* EXERCISE TASK
Rewrite every line of the records below, requests included, and leave out the pictures. Scale each coordinate in the answers by 0.9 and round to whole numbers, with halves rounded up. Keep the numbers in the requests unchanged.

Start of TASK MATERIAL

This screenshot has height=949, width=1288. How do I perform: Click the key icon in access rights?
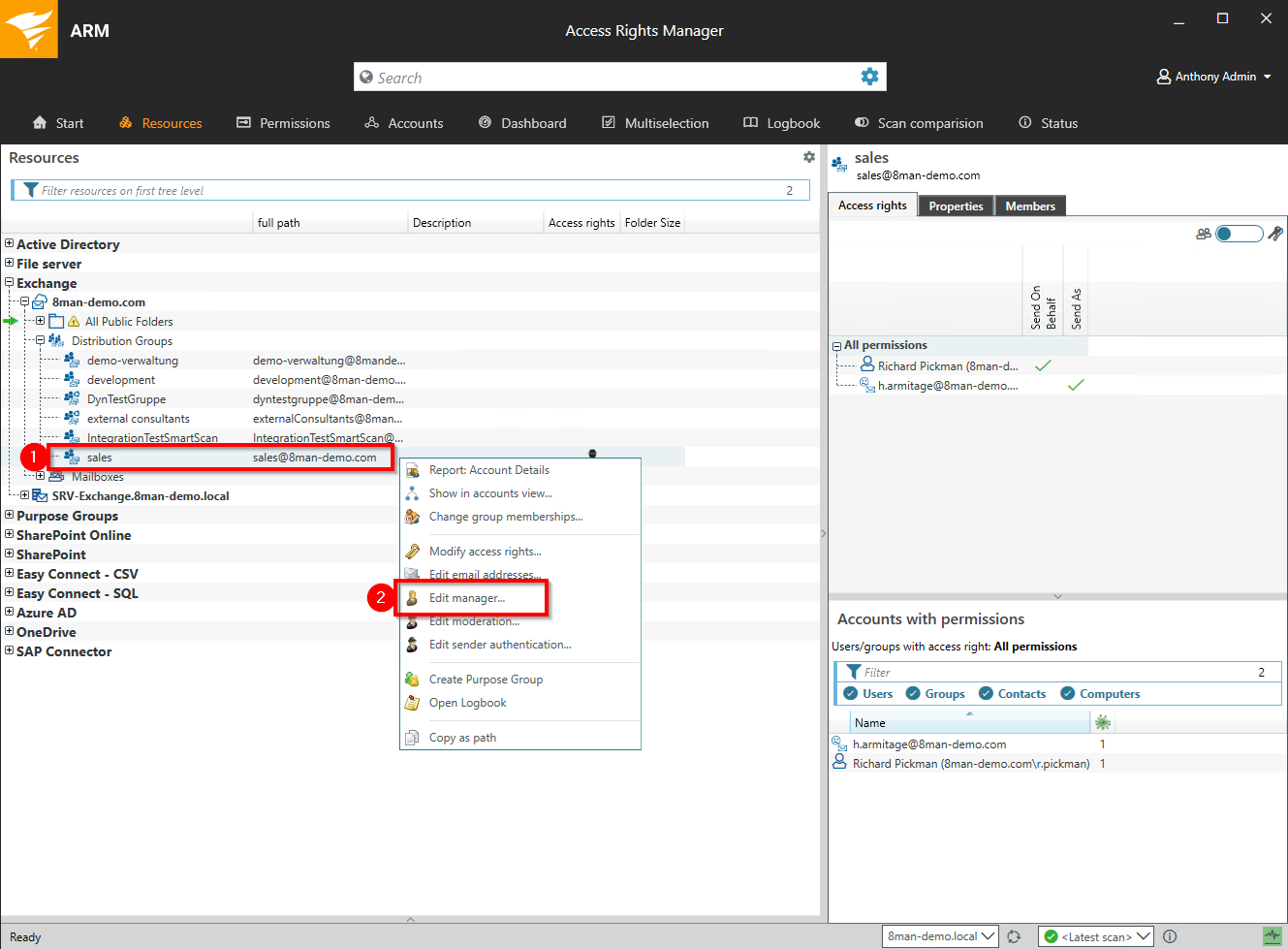(x=1275, y=234)
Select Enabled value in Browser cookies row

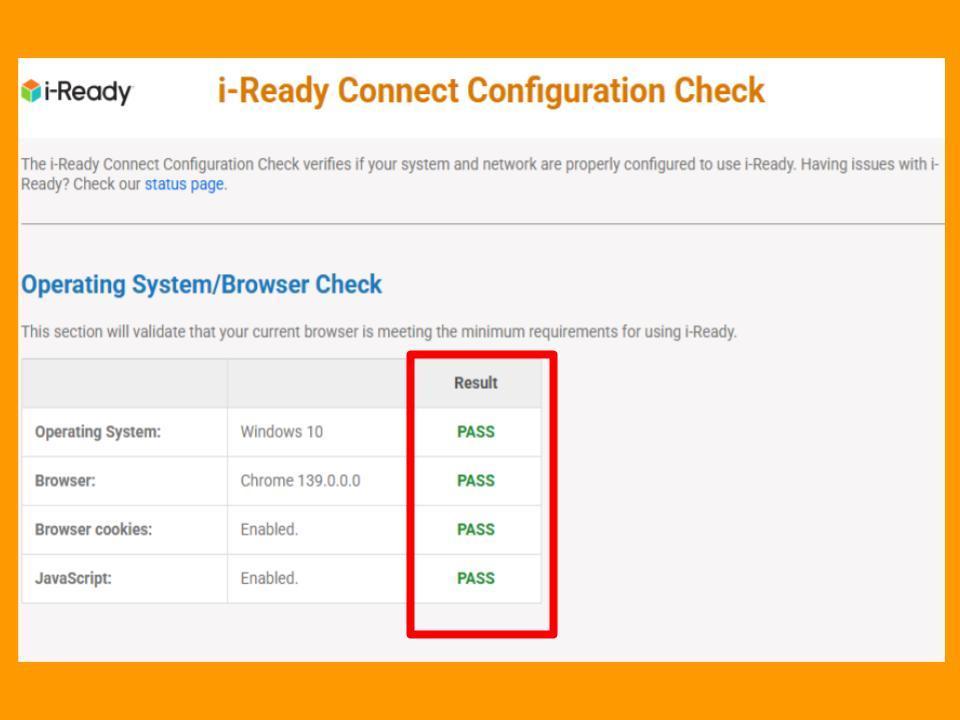click(269, 530)
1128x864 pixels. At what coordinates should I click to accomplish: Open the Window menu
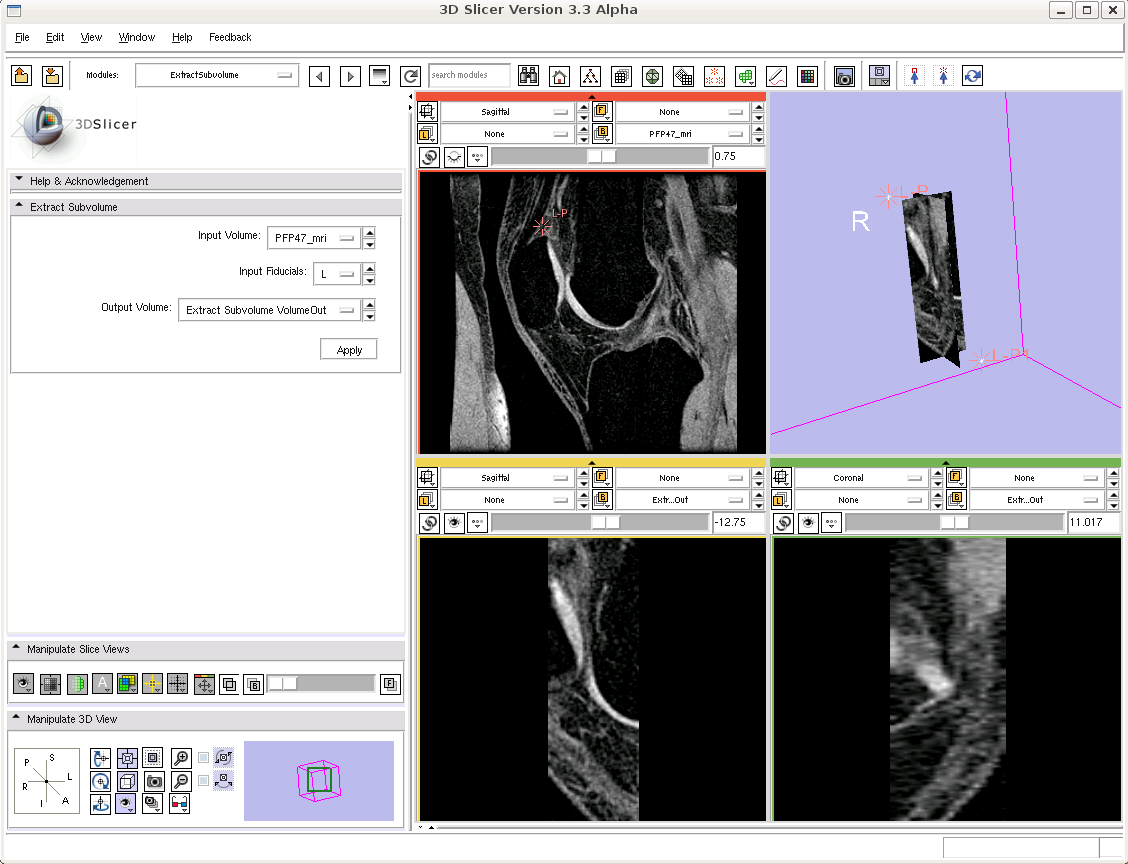[136, 37]
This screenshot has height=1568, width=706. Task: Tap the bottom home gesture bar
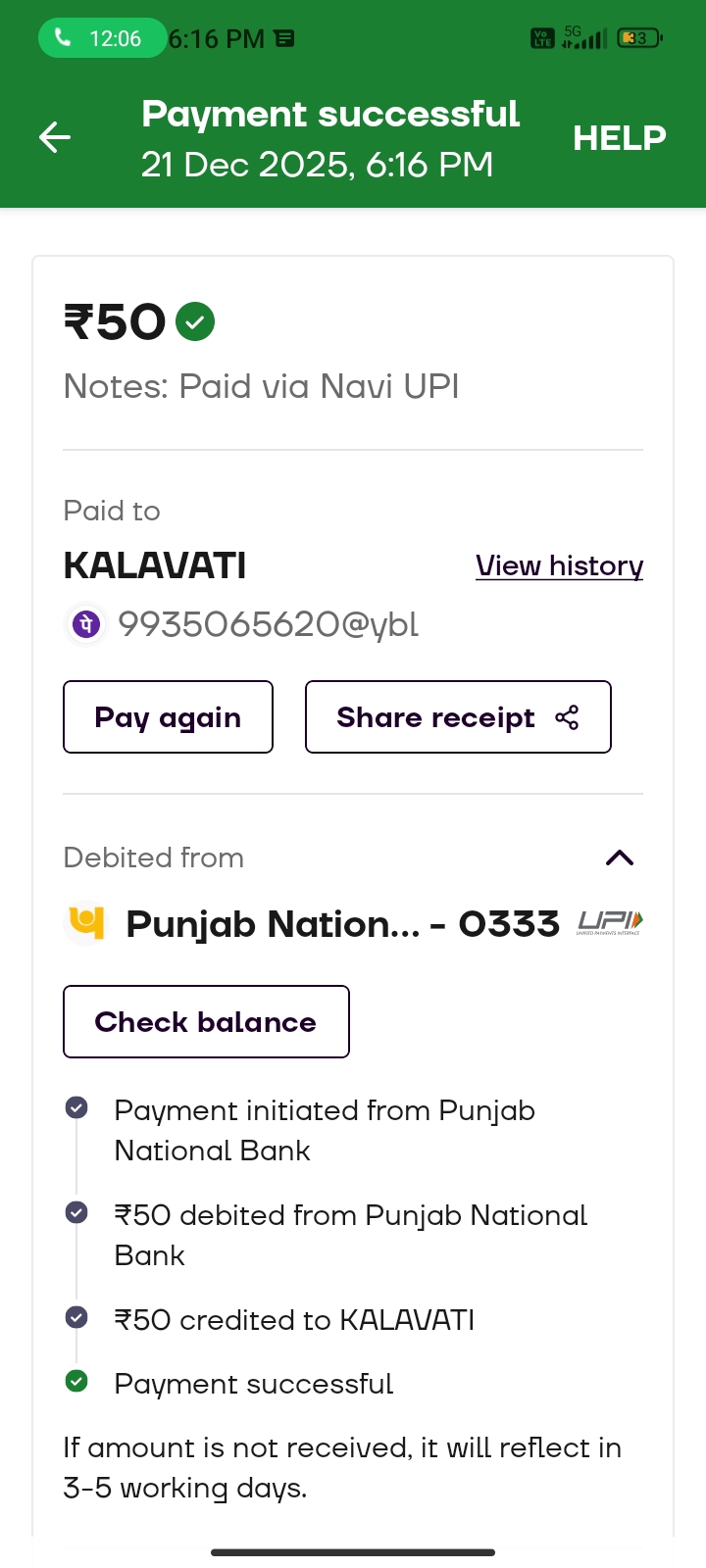point(353,1552)
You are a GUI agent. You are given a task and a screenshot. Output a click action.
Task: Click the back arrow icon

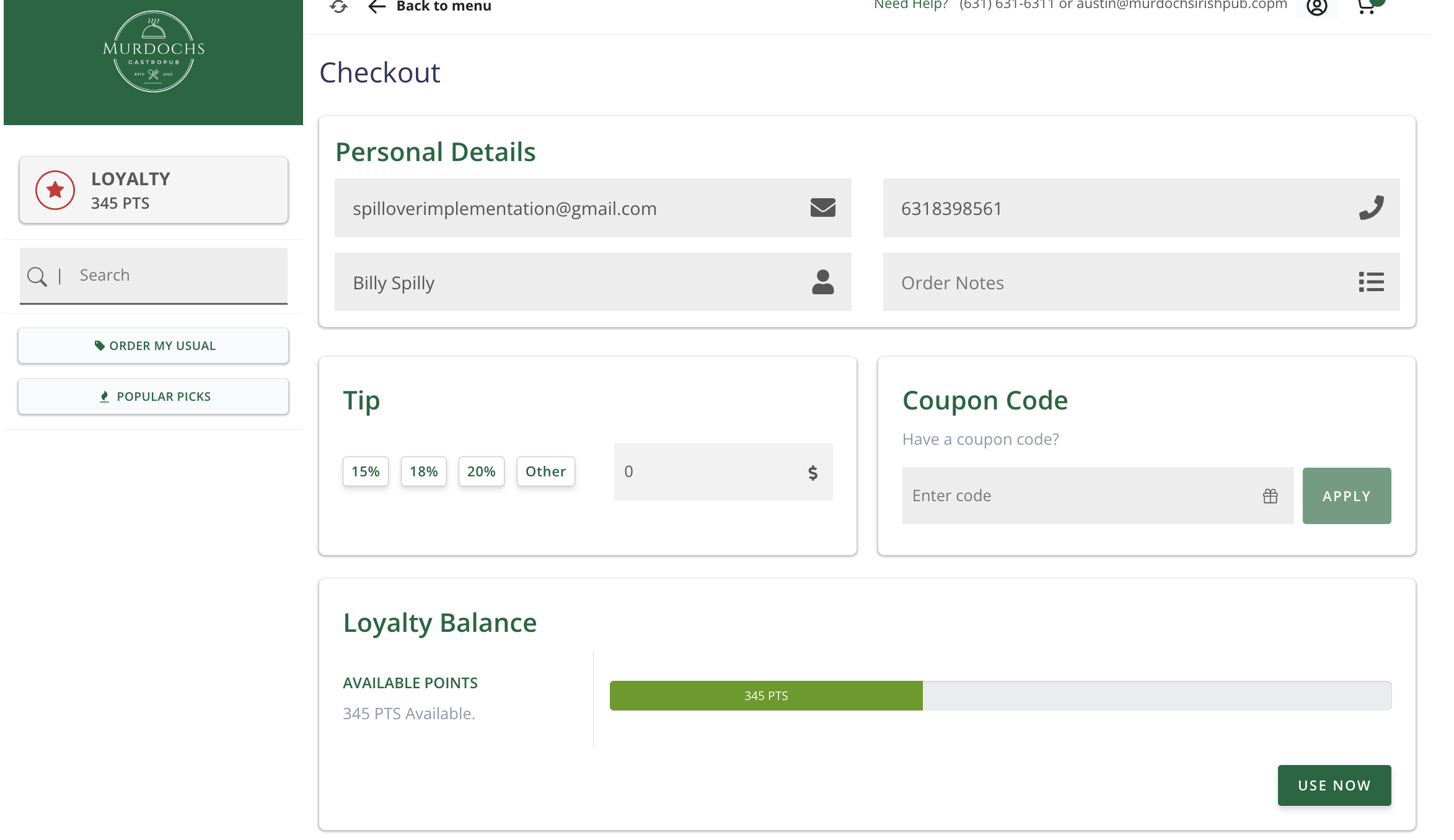coord(377,6)
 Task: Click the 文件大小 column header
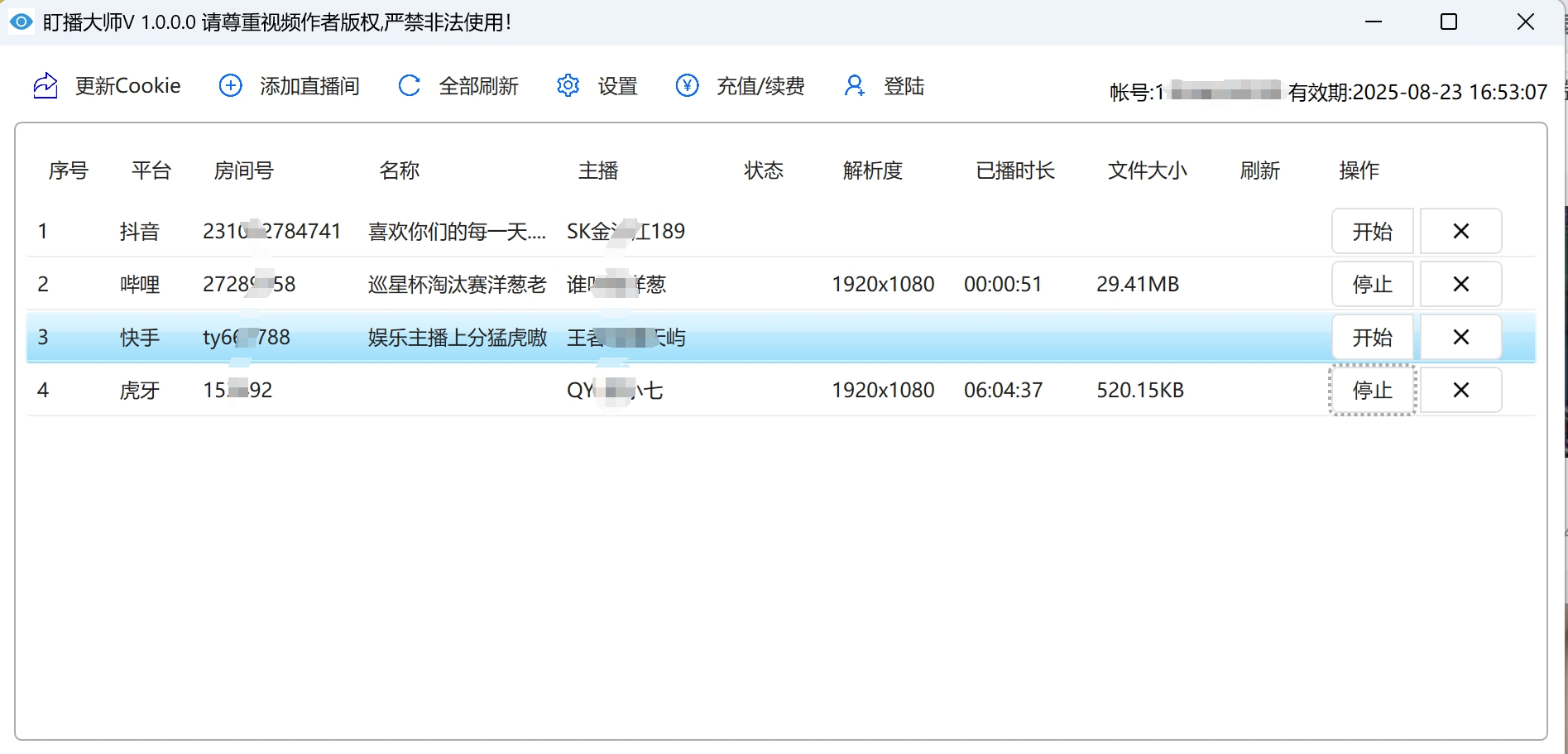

End of TASK MATERIAL

* FINISHED ANSWER
This screenshot has height=949, width=1288. How do I perform: Click the key icon in access rights?
(x=1148, y=211)
Select Enabled value in Browser cookies row

click(242, 477)
1128x864 pixels. At what coordinates should I click to accomplish: Open the Window menu
[122, 33]
This screenshot has height=1568, width=706. Task: Tap the bottom home gesture bar
point(318,1397)
You are a GUI agent. You are given a task and a screenshot. Output a click action.
Task: Click the back arrow icon

coord(339,5)
 Task: Click the 文件大小 column header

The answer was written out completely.